Wednesday afternoon our friend passed away after a year-long battle with cancer.

Three weeks ago, she began hospice care and so we’ve known this was coming. But who wants to believe this, even when this comes to each of us?

(Because she is 39. Because she was only 39. Because she was our loved one and friend.)

The first time I met this friend, she was in town to run the Chicago Triathlon. Of course, I liked her before I knew her. Anytime you meet someone who takes up your own crazy hobbies, you’re set.

We knew each other best through our blogs and on Facebook, though we met each other because our husbands have been friends since they were kids. They lived 672.6 miles away. Their wedding doubled as our “babymoon” in 2010.

(They were still newlyweds for God’s sake.)

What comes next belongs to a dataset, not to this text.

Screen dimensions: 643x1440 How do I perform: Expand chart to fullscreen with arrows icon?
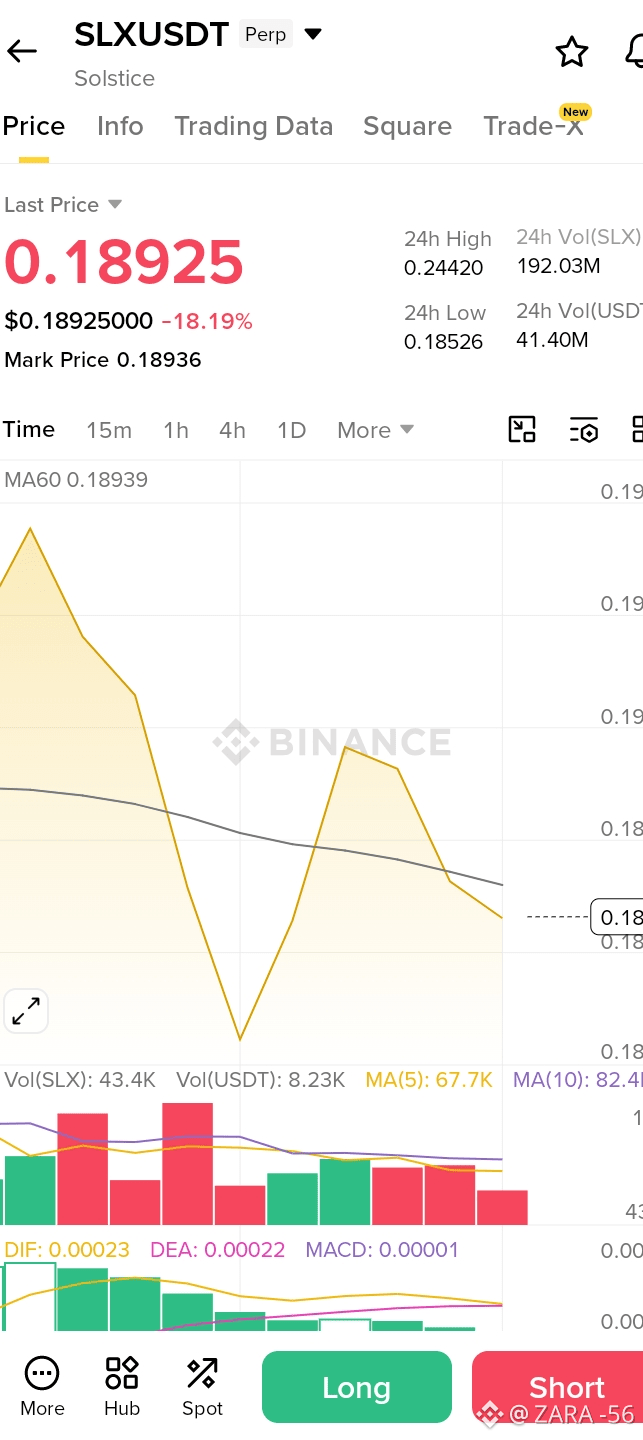pyautogui.click(x=26, y=1012)
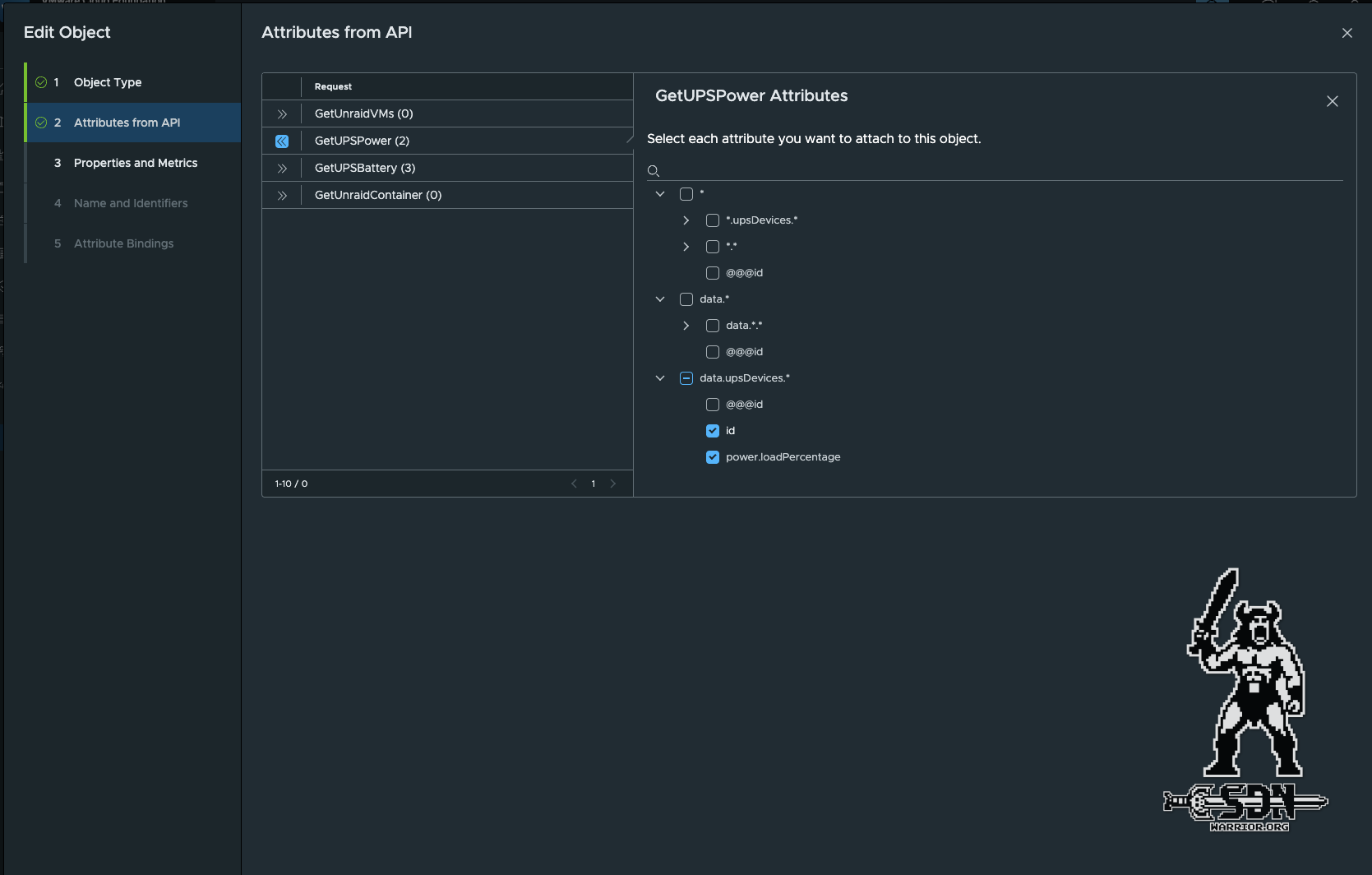Uncheck the id attribute under data.upsDevices

713,431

I am a person of faith, and I suppose I attribute that as to why I don’t ask about the unfairness of death. I suppose it’s also because we all experience loss differently. I suppose losing my mom at such a young age (both of us, she 40, me 13) colors that. I suppose I am also not brave enough to go to the places where we ask such questions because I’ll just end up feeling things I don’t want to feel.

(In the subsequent two nights since she passed, her husband, our friend, late at night, has left an emoticon for a kiss on her Facebook wall. The injustice that that is how he bids his wife goodnight now is more than my heart can take.)

Our friend was generous and kind. She was funny. She remained positive throughout her entire battle, but was always honest and candid about the realities that battling an aggressive form of cancer provided her.

(At the end of the summer, she posted a picture of herself slumped over a book she was reading, having just completely passed out as a result of the medications the doctors were giving her to manage her pain. “Seriously, I’m just reading and I fall over? Pathetic….yet hysterical in its own special way,” she wrote. “Obviously, this provides plenty of entertainment for my husband. He’s probably got a collection going somewhere.”)

I will always remember her, though, as a runner. As an athlete. So many of the pictures folks are posting include our friend with a racing bib on. On many of my runs in October I ran them thinking of our friend, trying to do what I was so clearly fucking blessed and able to do because she couldn’t. To attempt with humility and grace each day something that would honor our friend who was nearing the end of her journey on this planet.

I failed a lot. This week I sort of threw in the towel. There has been candy and sleeping and an extra beer here and there. There has been a lot of putting on the ol’ brave face at work, ducking in and out of places to cry and get it over with. There has been a lot of praying.

(Mostly my prayers have looked like, “God! Help!” which I suppose can be the most effective kind there is.)

And now she’s gone.

So I’m just going to pick myself back up and get on with it. My friend loved a good fresh juice, and that’s a good start. Tonight my girlfriends and I are getting together to do some yoga, so I’ll set some intentions so hard and so furiously that I hope they’ll reach heaven and my friend. Tomorrow I’ll get up and run again.

And tonight, today, for as long as I can, I’ll hug and kiss my loved ones because it’s what you do when you realize that nothing’s promised to us ever and we’re all so damn lucky.